— WHAT THE TASK ASKS —
All lines from the one containing "This screenshot has width=1282, height=800." down to the one containing "Task: Click the", both ends included, are to be given again exactly; omit the rest of the listing below.

— DATA TO EXAMINE —
□ □ □ □ □ □ □

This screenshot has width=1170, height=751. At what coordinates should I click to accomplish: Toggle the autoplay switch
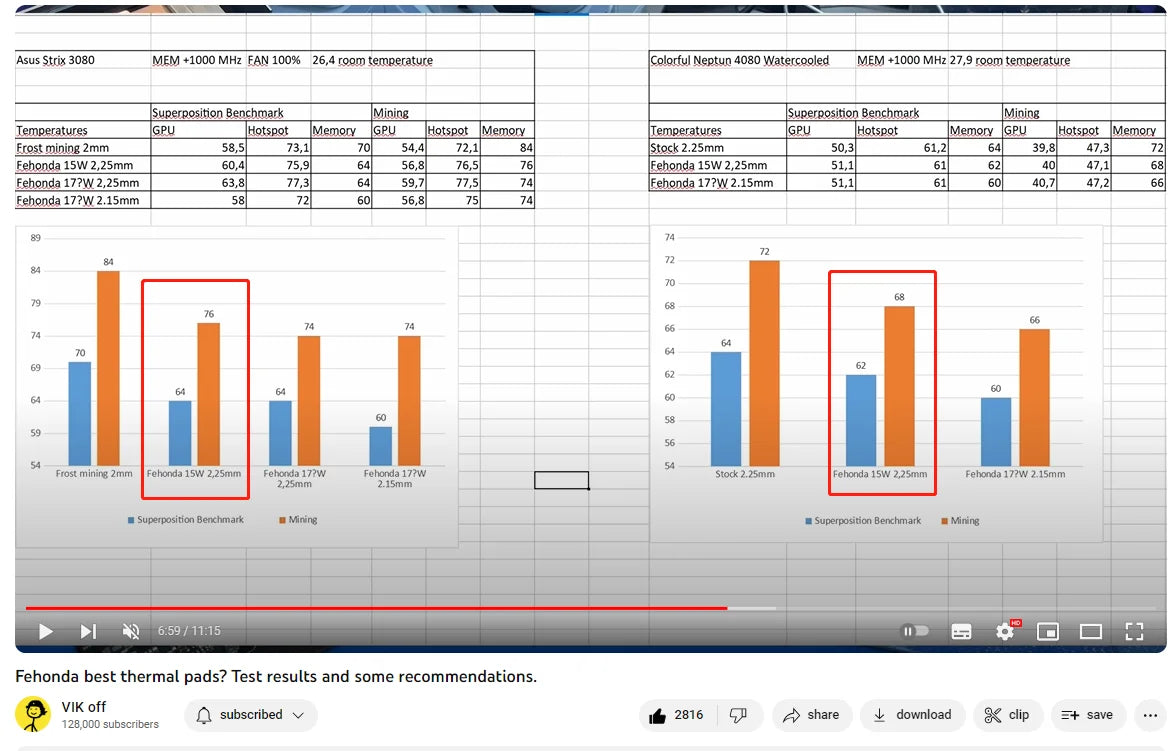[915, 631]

□ □ □ □ □ □ □

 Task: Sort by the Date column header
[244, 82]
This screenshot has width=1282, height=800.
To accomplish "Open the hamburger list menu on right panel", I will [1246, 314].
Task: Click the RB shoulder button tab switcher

□ □ □ □ □ □ □

— RESULT —
This screenshot has width=1282, height=800.
To accomplish "Open the hamburger list menu on right panel", I will [1246, 314].
Task: Click the RB shoulder button tab switcher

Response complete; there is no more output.